◆ **PROBLEM TO SOLVE**
Of the entries below, return exactly those lines that fall between the one containing "Open the Transmittals Personal dropdown" and the one containing "Given: Click the volume icon in the menu bar", the two end lines included.

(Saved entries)
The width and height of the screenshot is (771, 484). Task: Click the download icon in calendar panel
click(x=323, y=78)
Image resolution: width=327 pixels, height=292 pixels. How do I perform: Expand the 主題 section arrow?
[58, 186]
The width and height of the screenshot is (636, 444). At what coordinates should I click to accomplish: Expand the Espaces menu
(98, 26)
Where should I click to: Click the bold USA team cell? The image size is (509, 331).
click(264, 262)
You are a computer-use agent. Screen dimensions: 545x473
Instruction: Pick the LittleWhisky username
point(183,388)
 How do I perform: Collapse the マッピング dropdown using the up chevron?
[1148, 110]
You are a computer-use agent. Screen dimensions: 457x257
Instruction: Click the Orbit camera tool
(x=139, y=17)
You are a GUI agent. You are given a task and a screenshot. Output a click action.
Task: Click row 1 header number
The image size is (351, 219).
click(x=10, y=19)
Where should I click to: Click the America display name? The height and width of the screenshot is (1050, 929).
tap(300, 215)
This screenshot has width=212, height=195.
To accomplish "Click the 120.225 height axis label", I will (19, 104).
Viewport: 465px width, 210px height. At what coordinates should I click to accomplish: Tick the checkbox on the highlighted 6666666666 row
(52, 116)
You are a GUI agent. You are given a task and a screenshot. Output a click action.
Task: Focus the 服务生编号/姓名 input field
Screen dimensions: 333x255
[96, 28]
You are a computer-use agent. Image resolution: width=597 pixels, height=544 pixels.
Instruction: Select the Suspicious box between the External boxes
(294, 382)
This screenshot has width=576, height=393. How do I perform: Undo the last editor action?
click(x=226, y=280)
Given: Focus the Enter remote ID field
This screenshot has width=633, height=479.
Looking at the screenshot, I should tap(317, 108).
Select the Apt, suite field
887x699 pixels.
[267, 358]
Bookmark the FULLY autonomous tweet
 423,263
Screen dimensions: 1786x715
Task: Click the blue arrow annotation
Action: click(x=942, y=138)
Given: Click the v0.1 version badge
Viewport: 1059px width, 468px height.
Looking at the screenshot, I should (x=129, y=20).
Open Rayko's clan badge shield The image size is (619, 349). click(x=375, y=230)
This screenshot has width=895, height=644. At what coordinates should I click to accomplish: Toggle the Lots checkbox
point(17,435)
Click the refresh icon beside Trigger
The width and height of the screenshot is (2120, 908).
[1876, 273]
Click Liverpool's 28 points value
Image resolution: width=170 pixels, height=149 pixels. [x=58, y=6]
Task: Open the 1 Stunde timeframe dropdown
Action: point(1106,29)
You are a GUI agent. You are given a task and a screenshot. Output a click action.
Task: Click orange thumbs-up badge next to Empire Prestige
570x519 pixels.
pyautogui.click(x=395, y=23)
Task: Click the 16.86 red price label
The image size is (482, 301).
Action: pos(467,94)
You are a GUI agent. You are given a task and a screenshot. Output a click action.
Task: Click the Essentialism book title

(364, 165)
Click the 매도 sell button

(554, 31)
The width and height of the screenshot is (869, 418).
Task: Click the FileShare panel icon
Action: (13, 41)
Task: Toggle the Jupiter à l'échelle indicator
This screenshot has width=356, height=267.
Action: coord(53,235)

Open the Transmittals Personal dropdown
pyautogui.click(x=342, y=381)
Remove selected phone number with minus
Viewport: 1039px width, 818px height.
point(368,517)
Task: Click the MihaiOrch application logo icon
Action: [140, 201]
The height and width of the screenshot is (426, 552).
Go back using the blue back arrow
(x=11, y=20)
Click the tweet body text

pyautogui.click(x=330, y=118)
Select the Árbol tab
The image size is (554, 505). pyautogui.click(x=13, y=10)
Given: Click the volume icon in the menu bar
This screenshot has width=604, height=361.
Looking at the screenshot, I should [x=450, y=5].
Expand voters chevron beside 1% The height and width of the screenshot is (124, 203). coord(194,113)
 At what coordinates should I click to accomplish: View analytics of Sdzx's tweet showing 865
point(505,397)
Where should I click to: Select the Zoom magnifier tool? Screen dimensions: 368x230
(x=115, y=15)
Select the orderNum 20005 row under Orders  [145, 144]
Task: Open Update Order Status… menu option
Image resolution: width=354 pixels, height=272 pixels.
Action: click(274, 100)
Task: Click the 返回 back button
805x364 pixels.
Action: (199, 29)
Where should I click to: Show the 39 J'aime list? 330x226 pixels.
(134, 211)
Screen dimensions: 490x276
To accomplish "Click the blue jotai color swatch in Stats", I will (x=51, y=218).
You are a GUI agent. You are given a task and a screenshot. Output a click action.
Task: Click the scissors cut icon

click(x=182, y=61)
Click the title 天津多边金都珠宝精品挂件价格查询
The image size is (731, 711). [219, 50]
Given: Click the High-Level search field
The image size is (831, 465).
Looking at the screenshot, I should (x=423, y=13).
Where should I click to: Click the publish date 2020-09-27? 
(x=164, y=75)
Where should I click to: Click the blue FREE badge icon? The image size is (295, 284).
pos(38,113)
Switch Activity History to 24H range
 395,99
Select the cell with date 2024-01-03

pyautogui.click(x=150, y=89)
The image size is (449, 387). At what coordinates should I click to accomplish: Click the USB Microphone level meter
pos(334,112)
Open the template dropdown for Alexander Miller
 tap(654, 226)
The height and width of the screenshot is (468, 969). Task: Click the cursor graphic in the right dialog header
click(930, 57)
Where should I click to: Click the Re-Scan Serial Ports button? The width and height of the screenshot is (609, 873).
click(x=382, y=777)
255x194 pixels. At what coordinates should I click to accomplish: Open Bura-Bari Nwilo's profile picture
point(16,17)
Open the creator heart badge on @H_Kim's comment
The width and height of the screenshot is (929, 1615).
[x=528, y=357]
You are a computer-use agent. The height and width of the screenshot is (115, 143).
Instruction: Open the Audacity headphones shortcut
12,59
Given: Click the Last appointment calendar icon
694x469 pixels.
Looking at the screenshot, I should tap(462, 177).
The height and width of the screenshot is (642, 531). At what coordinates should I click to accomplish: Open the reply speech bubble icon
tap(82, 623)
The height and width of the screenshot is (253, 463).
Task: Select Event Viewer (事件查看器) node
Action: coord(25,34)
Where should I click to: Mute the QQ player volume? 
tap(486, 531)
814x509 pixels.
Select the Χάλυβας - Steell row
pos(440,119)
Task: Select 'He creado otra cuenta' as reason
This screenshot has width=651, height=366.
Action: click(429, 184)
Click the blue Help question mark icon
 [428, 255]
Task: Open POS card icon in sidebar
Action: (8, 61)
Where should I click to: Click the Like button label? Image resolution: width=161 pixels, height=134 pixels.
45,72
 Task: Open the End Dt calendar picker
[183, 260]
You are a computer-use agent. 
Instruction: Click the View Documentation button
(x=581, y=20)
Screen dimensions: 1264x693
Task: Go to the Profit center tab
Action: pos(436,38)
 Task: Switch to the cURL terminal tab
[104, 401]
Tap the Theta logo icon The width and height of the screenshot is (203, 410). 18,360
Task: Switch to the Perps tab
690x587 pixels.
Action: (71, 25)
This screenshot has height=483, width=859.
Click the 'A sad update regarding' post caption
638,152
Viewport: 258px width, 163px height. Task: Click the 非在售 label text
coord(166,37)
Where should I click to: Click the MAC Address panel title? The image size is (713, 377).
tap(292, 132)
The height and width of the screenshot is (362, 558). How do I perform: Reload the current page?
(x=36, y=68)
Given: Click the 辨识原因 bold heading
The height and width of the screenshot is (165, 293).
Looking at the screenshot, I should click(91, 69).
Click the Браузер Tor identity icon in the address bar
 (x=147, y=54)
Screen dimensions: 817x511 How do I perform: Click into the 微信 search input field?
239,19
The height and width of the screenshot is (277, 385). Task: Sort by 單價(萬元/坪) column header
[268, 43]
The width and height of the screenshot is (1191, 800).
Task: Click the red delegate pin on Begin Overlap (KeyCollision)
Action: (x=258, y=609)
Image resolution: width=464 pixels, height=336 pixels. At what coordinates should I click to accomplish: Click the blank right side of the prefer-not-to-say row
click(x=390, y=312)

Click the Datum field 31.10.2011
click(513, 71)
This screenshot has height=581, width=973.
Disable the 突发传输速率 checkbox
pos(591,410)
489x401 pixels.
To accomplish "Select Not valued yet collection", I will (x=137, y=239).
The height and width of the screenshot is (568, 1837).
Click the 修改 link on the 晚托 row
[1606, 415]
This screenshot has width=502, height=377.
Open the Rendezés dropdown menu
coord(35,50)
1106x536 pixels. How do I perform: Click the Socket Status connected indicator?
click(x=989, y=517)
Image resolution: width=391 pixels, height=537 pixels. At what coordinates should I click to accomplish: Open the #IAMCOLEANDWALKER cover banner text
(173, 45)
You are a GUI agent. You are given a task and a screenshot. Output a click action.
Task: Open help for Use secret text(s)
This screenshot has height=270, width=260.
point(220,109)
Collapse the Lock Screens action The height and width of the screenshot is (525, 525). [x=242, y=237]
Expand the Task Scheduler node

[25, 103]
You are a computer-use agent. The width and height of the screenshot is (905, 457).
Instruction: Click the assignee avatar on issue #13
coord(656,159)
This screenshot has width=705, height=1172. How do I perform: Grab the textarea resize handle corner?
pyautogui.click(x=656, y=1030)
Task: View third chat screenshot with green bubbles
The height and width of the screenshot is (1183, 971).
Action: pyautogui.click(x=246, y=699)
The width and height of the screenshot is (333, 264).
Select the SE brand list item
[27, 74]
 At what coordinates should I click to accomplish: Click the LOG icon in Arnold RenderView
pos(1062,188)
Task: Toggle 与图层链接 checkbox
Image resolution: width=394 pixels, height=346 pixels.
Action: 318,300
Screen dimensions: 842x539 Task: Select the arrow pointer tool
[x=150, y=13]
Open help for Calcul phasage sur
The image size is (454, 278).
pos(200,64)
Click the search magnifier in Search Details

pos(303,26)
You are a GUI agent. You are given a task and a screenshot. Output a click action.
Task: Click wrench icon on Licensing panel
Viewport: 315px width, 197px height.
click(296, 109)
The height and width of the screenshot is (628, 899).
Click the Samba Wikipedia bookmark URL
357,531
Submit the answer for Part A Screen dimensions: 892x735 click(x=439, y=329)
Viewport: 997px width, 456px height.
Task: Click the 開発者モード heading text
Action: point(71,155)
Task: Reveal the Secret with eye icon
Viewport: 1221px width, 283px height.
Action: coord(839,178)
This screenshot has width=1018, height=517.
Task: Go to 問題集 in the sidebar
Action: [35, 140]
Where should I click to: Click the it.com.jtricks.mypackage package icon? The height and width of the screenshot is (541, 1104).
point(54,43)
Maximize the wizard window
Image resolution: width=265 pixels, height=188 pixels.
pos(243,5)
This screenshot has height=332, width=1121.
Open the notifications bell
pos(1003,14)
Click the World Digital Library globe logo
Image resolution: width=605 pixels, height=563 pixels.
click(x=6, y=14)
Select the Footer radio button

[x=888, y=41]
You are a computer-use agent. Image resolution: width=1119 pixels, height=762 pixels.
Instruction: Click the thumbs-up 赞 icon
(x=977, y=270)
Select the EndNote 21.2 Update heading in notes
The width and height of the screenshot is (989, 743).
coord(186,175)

◆ **FINISHED TASK**
Open the Transmittals Personal dropdown
pyautogui.click(x=342, y=381)
Remove selected phone number with minus
Viewport: 1039px width, 818px height.
point(368,517)
Task: Click the MihaiOrch application logo icon
Action: [140, 201]
The height and width of the screenshot is (426, 552).
Go back using the blue back arrow
(x=11, y=20)
Click the tweet body text

pyautogui.click(x=330, y=118)
Select the Árbol tab
The image size is (554, 505). pyautogui.click(x=13, y=10)
Given: Click the volume icon in the menu bar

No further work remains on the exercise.